Uma das principais estratégias de Bukele para combater o crime organizado, principal pauta da sua campanha, foi o de controle territorial. Ou seja, o governo buscava retomar controle de áreas dominadas pelo crime organizado, utilizando-se inclusive do apoio das Forças Armadas. Em março de 2022, entretanto, Bukele tomou uma medida extrema: declarou estado de exceção, privando a população de direitos, para combater o número de homicídios (em apenas um final de semana foram registrados 87 mortos). Essa violência foi atribuída, justamente, às duas principais gangues que atuam no país: MS-13 e Barrio 18. Desta maneira, iniciou-se novamente um período de “mão dura”. O presidente, neste ínterim, se aproveitou da alta popularidade (85% dos salvadorenhos o aprovavam), para então lançar mão de medidas autoritárias.
No tempo da declaração do estado de exceção, organizações e agências internacionais manifestaram a sua preocupação em relação aos direitos fundamentais dos salvadorenhos. A Organização das Nações Unidas e a Comissão Interamericana de Direitos Humanos foram duas das que se manifestaram. Bukele foi sarcástico na resposta e escreveu na rede social Twitter, atual X:
“Temos 70.000 criminosos ainda nas ruas. Venham buscá-los, levem eles para os seus países, tirem eles desta ‘perseguição ditatorial e autoritária’. Vocês podem ajudar esses anjinhos, não permitam que continuemos violando os seus direitos”
A comunidade internacional atenta: direitos humanos em foco
Alguns dias após o início do estado de exceção, o Congresso salvadorenho aprovou uma medida demandada por Bukele: punição de até 15 anos de prisão para quem compartilhasse mensagens de gangues nos meios de comunicação. Isso se deu logo no início da estratégia de mão dura do presidente, mas que já possuía um balanço de 6.000 prisões em 10 dias.
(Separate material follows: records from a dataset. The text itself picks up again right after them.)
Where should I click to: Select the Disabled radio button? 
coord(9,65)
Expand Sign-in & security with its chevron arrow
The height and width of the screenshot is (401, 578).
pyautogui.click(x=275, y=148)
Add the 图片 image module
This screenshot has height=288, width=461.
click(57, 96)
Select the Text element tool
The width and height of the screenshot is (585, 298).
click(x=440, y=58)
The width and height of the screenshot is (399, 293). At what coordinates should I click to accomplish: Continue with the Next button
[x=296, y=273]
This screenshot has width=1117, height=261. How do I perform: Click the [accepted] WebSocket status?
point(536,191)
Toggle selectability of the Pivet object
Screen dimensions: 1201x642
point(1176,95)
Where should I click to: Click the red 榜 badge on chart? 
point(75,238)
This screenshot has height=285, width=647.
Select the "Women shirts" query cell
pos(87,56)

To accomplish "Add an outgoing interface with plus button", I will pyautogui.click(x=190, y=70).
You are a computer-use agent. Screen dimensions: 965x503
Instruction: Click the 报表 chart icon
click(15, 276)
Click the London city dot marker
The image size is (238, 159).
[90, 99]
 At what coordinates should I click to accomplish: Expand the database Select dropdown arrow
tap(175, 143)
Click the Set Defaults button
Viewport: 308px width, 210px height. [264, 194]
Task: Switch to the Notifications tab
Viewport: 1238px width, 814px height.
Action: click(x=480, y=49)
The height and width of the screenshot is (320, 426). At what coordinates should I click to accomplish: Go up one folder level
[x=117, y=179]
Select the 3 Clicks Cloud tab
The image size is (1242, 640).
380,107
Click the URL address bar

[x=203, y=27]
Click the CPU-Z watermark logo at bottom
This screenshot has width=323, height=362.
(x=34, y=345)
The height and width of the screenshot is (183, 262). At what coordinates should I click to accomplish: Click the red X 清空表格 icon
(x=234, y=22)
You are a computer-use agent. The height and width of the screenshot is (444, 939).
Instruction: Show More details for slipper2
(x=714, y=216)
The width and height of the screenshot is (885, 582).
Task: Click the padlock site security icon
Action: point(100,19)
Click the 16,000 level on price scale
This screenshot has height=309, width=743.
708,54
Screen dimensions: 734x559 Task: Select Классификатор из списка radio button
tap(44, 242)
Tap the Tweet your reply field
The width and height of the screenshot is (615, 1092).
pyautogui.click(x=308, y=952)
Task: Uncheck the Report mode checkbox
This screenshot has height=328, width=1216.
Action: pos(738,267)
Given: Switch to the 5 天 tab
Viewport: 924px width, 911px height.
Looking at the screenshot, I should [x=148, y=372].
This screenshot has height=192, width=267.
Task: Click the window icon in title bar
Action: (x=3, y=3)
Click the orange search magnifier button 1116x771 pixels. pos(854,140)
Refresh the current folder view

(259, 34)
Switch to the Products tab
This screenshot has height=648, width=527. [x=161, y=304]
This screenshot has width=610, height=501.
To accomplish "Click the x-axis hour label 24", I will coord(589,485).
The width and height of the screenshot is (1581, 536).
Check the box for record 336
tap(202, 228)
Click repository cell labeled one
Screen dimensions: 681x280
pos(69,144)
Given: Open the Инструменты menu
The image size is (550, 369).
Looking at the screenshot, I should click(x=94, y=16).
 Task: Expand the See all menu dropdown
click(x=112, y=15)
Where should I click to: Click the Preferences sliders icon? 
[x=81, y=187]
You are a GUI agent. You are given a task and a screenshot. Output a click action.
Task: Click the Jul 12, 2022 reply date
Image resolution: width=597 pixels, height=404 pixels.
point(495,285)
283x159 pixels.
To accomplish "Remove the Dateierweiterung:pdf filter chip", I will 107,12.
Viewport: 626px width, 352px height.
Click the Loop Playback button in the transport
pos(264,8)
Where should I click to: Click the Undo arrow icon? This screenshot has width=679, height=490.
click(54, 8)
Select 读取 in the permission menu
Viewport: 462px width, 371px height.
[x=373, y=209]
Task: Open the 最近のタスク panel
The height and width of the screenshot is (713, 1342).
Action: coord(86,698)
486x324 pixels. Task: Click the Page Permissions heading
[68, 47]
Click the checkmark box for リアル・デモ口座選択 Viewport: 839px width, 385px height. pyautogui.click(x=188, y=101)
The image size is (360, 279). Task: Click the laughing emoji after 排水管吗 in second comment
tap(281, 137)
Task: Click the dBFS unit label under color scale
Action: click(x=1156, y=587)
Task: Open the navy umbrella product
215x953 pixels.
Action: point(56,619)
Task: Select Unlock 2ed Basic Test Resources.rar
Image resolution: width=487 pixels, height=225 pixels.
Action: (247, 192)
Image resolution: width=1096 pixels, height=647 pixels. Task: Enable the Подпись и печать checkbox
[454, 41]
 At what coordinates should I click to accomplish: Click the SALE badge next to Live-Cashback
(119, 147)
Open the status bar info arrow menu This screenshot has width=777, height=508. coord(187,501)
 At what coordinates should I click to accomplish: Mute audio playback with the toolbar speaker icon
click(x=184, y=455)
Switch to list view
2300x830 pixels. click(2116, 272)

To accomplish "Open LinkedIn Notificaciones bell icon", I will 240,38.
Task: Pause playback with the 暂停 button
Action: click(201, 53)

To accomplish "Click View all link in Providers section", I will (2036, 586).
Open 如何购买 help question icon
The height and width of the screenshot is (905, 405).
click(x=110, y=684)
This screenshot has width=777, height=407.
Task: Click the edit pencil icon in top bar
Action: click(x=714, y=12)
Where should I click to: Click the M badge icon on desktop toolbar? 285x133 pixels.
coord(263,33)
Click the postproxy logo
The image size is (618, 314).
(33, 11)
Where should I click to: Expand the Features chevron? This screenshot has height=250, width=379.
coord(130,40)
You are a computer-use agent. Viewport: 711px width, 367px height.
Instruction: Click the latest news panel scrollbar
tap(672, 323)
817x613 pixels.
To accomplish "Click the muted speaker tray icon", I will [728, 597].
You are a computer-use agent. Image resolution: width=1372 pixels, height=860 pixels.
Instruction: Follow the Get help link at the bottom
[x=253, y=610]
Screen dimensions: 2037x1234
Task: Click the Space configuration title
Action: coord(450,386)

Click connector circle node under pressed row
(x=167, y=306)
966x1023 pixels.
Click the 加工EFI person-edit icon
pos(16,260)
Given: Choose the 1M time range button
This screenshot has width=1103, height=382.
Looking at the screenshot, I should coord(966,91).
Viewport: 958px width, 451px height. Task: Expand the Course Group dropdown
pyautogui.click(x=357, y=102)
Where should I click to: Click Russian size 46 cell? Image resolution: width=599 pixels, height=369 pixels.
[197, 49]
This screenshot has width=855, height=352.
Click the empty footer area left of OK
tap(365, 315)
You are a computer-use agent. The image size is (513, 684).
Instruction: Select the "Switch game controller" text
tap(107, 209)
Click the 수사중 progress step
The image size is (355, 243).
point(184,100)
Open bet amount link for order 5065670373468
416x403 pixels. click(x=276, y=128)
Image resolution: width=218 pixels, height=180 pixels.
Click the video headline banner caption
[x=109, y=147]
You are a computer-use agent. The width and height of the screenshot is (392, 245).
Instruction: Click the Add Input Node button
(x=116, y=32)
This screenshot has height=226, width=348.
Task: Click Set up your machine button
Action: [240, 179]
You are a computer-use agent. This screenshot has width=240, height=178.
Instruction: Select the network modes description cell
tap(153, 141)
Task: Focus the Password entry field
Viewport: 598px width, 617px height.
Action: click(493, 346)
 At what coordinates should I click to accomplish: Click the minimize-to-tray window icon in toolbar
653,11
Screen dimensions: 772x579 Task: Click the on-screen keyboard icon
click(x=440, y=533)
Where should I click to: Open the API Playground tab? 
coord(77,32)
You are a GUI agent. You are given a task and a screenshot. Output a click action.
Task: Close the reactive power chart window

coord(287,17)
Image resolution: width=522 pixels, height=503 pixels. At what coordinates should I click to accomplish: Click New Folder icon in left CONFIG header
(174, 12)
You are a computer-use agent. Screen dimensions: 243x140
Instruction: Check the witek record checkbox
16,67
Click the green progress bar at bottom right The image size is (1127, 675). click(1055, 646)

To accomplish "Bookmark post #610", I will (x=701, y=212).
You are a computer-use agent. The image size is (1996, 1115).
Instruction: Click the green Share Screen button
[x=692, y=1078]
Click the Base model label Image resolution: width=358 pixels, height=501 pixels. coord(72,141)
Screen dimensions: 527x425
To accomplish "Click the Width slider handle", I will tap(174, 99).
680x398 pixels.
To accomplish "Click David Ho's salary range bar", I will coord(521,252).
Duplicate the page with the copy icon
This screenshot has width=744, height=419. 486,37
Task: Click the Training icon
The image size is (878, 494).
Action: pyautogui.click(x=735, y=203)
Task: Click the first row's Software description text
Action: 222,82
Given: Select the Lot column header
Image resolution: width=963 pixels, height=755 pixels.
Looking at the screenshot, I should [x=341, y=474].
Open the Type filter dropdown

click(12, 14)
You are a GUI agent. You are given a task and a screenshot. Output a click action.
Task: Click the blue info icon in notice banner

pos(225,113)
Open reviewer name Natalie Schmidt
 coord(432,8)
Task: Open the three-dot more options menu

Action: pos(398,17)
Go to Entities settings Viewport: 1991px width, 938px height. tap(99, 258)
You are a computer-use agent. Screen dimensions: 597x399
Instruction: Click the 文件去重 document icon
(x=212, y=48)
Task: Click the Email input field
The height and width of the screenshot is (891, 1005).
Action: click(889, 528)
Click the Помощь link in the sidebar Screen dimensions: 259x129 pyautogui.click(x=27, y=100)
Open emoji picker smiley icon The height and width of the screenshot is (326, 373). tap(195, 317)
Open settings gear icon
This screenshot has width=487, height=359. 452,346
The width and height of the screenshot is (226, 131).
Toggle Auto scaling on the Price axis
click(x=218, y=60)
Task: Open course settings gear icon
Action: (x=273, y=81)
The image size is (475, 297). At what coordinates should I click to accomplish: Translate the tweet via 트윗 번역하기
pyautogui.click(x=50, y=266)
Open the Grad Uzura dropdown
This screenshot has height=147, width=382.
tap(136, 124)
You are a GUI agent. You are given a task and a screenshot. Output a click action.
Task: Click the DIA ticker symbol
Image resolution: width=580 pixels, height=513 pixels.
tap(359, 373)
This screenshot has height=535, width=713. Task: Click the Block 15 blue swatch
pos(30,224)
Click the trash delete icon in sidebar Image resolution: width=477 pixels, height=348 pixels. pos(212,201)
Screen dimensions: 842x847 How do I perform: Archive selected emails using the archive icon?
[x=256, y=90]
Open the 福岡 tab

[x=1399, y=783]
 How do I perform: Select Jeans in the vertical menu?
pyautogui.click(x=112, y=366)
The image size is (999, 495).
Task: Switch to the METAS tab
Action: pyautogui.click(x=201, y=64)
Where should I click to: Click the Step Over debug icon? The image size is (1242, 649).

Em dezembro de 2022, no relatório anual da Human Rights Watch, a cifra era assustadora: 58.000 pessoas presas desde abril, com atuação indiscriminada de forças de segurança em bairros pobres. A organização, que visitou o país em outubro daquele ano, criticou o alto escalão por determinar uma “meta” de prisões, incentivando as violações aos direitos humanos e efetuando prisões sem o devido processo legal. Essa foi a tempestade ideal criada, inclusive, para a prisão de pessoas não conectadas ao crime organizado.
Uma das medidas judiciais mais questionadas durante este período foi a das audiências coletivas; isto é, pessoas poderiam ser julgadas ao mesmo tempo, resultando em cerca de 500 encarceramentos. Em março, a população carcerária era de 39.000, já em novembro do mesmo ano, 2022, eram 95.000 pessoas presas, duas vezes a capacidade máxima ofertada pelo país.
No início de 2023, o governo afirmou que o homicídio havia caído 51%, como resultado do estado de exceção. Já em fevereiro, o governo dobrou a capacidade de detidos com a inauguração de uma megaprisão, com capacidade para 40.000 pessoas. Este ano, entretanto, foi marcado por uma guinada ainda mais autoritária por conta dos seguintes fatos: a perseguição do ex-presidente por um suposto acordo ilícito com gangues, fuga da imprensa no país devido à censura, manobras judiciais para concorrer à reeleição, possibilidade de prisão utilizando apenas uma denúncia telefônica anônima, entre outros.
No mês de setembro de 2023, um dado chamou a atenção do mundo: uma pessoa morreu a cada quatro dias aguardando julgamento nas prisões salvadorenhas, ou seja, 188 detidos morreram a espera de uma audiência, de acordo com a Assistência Jurídica Humanitária. Esse modelo vem sendo criticado por especialistas, inclusive, por não ser economicamente sustentável. O país tenderá a gastar mais para manter as prisões do que com programas sociais caros à população.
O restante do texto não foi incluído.